RAW DATA:
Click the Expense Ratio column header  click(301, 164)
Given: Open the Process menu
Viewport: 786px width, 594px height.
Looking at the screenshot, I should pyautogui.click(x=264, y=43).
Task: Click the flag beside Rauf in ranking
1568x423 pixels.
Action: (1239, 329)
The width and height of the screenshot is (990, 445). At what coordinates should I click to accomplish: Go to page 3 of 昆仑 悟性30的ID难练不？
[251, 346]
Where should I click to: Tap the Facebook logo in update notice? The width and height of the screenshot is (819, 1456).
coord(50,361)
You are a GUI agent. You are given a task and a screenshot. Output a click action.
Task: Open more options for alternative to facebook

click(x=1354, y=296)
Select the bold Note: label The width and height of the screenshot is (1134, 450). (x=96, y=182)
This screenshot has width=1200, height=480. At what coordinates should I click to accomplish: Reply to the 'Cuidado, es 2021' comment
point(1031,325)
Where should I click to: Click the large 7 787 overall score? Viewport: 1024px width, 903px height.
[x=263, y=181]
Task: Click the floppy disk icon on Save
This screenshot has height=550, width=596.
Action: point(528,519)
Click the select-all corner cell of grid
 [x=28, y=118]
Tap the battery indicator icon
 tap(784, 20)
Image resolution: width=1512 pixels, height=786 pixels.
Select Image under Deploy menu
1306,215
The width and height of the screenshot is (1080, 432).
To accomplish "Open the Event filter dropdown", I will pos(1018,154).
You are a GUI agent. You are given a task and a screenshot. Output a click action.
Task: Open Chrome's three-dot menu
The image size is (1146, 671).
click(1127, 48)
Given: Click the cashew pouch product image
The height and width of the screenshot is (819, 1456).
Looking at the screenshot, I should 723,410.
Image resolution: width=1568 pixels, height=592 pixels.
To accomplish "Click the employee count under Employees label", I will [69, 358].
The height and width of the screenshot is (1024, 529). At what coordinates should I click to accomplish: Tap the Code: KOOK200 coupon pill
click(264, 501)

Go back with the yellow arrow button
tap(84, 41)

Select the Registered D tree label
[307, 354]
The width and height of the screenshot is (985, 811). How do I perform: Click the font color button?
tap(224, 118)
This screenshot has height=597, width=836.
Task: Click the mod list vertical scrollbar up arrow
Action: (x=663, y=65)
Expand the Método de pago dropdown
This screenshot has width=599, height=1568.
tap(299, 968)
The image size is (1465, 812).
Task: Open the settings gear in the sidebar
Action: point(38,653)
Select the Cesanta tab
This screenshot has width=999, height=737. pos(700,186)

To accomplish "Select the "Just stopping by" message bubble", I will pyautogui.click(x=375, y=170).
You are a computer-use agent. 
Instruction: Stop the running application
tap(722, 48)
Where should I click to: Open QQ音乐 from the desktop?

INSTRUCTIONS FOR THE TASK: Please reproduce all of the material above line for line, with nothing changed.

RESULT FOR THIS EXERCISE:
Click the Expense Ratio column header  click(301, 164)
Given: Open the Process menu
Viewport: 786px width, 594px height.
Looking at the screenshot, I should pyautogui.click(x=264, y=43).
Task: Click the flag beside Rauf in ranking
1568x423 pixels.
Action: (1239, 329)
The width and height of the screenshot is (990, 445). At what coordinates should I click to accomplish: Go to page 3 of 昆仑 悟性30的ID难练不？
[251, 346]
Where should I click to: Tap the Facebook logo in update notice? The width and height of the screenshot is (819, 1456).
coord(50,361)
You are a GUI agent. You are given a task and a screenshot. Output a click action.
Task: Open more options for alternative to facebook

click(x=1354, y=296)
Select the bold Note: label The width and height of the screenshot is (1134, 450). (x=96, y=182)
This screenshot has width=1200, height=480. At what coordinates should I click to accomplish: Reply to the 'Cuidado, es 2021' comment
point(1031,325)
Where should I click to: Click the large 7 787 overall score? Viewport: 1024px width, 903px height.
[x=263, y=181]
Task: Click the floppy disk icon on Save
This screenshot has height=550, width=596.
Action: point(528,519)
Click the select-all corner cell of grid
 [x=28, y=118]
Tap the battery indicator icon
 tap(784, 20)
Image resolution: width=1512 pixels, height=786 pixels.
Select Image under Deploy menu
1306,215
The width and height of the screenshot is (1080, 432).
To accomplish "Open the Event filter dropdown", I will pos(1018,154).
You are a GUI agent. You are given a task and a screenshot. Output a click action.
Task: Open Chrome's three-dot menu
The image size is (1146, 671).
click(1127, 48)
Given: Click the cashew pouch product image
The height and width of the screenshot is (819, 1456).
Looking at the screenshot, I should 723,410.
Image resolution: width=1568 pixels, height=592 pixels.
To accomplish "Click the employee count under Employees label", I will [69, 358].
The height and width of the screenshot is (1024, 529). At what coordinates should I click to accomplish: Tap the Code: KOOK200 coupon pill
click(264, 501)

Go back with the yellow arrow button
tap(84, 41)

Select the Registered D tree label
[307, 354]
The width and height of the screenshot is (985, 811). How do I perform: Click the font color button?
tap(224, 118)
This screenshot has height=597, width=836.
Task: Click the mod list vertical scrollbar up arrow
Action: (x=663, y=65)
Expand the Método de pago dropdown
This screenshot has width=599, height=1568.
tap(299, 968)
The image size is (1465, 812).
Task: Open the settings gear in the sidebar
Action: point(38,653)
Select the Cesanta tab
This screenshot has width=999, height=737. pos(700,186)

To accomplish "Select the "Just stopping by" message bubble", I will pyautogui.click(x=375, y=170).
You are a computer-use agent. 
Instruction: Stop the running application
tap(722, 48)
Where should I click to: Open QQ音乐 from the desktop?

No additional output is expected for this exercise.